I often think of her whenever shrill and angry posts about Trump and his supporters show up on my Facebook feed. I remember the way her voice cracked and the deep pain in her eyes when she expressed her belief that minorities and recent immigrants enjoyed better opportunities. Perhaps I could have pressed on with my progressive ideals and insisted that she understand my history. My Japanese-American grandparents lost everything when they were interned, and my bitter grandfather fell into a deep depression after he chose to repatriate to Japan and saw with his own eyes the horror of the aftermath of the atomic bomb in Hiroshima. After all, her ancestors never experienced anything like that.
But the hard-line stance many of my close friends take against Trump supporters ignores the more complicated and nuanced reality behind her racism. To dismiss my former coworker and those like her as vile and stupid bigots only creates more division and prevents the possibility of any productive dialog on these difficult issues. The general dialog around racism in America myopically focuses on race and ethnic heritage without taking into account larger, long-term economic trends that began in the 1970s. Wage stagnation, the shift from a manufacturing economy to a service economy and increasing wealth inequality have eroded our faith in the American Dream as we struggle with higher costs and worry about our future.

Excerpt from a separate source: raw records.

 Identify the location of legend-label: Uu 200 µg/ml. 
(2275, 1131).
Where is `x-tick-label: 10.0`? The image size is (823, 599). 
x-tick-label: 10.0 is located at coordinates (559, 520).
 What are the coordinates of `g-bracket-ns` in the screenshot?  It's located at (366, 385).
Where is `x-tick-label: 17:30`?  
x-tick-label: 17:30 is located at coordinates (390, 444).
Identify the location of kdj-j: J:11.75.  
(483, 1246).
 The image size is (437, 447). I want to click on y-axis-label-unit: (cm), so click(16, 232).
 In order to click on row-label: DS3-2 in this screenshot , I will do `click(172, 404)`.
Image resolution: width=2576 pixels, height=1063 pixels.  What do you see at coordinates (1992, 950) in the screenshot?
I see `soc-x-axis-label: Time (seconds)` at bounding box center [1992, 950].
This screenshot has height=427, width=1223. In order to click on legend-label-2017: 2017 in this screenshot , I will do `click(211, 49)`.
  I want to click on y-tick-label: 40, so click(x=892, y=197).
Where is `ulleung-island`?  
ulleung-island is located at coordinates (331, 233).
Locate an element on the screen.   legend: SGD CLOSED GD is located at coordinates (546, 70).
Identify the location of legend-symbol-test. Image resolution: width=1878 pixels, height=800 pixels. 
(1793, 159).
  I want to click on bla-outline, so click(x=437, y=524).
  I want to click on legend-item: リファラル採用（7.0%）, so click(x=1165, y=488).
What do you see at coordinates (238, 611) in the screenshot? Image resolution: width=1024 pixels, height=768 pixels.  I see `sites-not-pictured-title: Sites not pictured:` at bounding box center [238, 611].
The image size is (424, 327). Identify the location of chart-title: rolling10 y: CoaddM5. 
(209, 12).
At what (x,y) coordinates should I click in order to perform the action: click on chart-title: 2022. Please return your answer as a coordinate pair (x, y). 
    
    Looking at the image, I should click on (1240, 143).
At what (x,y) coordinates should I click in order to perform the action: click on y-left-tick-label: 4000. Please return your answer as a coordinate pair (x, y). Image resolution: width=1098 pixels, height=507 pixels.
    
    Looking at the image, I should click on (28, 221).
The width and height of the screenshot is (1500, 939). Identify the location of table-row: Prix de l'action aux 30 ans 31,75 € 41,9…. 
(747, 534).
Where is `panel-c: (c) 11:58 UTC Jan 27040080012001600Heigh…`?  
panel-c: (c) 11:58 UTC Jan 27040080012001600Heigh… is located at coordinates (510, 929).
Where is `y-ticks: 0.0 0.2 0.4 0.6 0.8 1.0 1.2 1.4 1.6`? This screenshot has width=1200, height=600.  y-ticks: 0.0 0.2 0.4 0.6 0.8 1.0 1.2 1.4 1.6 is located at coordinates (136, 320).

Our political leadership has failed us in this regard as they have not adequately addressed these larger economic trends. Instead they have exacerbated these trends with trade agreements and monetary policies that serve the interests of capitalist elites who fund their political campaigns. With the help of a media industry that profits from sensationalism, politicians and capitalist elites exploit our racism and bigotry to maintain a status quo that serves them. Thanks to them, we are all in the same crappy economic boat, working longer hours for less pay, bickering over social issues and anticipating the potentially bleak future that awaits us if things do not change.